Luca Nichetto
“To be honest, I don’t worry that much about the great masters.” This is a very Italian theme, and in Stockholm Luca Nichetto can treat it lightly. “My generation has been put under pressure by the masters. When I had the good luck to get out of Italy, coming to terms with other cultures – Scandinavia, Japan – I discovered that this dynamic is something we all have in common: ‘misery loves company.’ Of course there is admiration, but also frustrations caused by these figures. But we have to take the role of companies into account. Gio Ponti with Richard Ginori or Alvar Aalto with Artek were personalities of great impact on entrepreneurial realities that, in turn, became the prostheses of artistic brilliance. When I had the chance to design for Svenskt Tenn, for example, I had to come to terms with the work of the Austrian architect Josef Frank.
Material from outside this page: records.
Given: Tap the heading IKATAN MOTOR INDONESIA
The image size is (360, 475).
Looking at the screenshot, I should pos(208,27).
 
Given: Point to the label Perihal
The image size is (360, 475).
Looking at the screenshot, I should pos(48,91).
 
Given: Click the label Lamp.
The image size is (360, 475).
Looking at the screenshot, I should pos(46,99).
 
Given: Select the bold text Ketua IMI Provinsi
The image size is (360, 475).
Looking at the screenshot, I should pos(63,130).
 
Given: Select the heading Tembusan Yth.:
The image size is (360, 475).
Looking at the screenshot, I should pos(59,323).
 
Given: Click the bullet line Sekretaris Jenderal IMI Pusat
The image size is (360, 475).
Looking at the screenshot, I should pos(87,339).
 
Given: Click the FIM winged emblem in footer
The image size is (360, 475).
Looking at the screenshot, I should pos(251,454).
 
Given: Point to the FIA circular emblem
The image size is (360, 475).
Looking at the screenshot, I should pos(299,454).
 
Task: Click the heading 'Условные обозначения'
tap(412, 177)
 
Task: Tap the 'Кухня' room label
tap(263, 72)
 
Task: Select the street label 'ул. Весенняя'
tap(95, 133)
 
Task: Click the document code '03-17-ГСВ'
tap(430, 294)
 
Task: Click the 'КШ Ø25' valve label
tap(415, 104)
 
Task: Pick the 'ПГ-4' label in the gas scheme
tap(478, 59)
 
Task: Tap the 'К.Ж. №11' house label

It was difficult to imagine how to take that legacy and transform it into my own, different interpretation: the result is the Fusa collection of lamps in Murano glass. With Wittmann in Austria, founded at the end of the 1900s and endowed with the large archive of Josef Hoffmann, the architect who was a leading figure of the Secession, I had to delve into that artistic movement, to understand the DNA and its connection to the identity of the company. I found inspiration and reinterpreted a certain type of language, leading to the Paradise Bird collection. For a piece to become a classic, however, it takes years, commercial success and the unique ability to foresee the times to come.”
So, as always, it will be time that decides if re-inventions will survive. And which designers, after the masters, will be seen as masters in their own right by future generations. To admire, to understand, to follow and – in a way – to kill.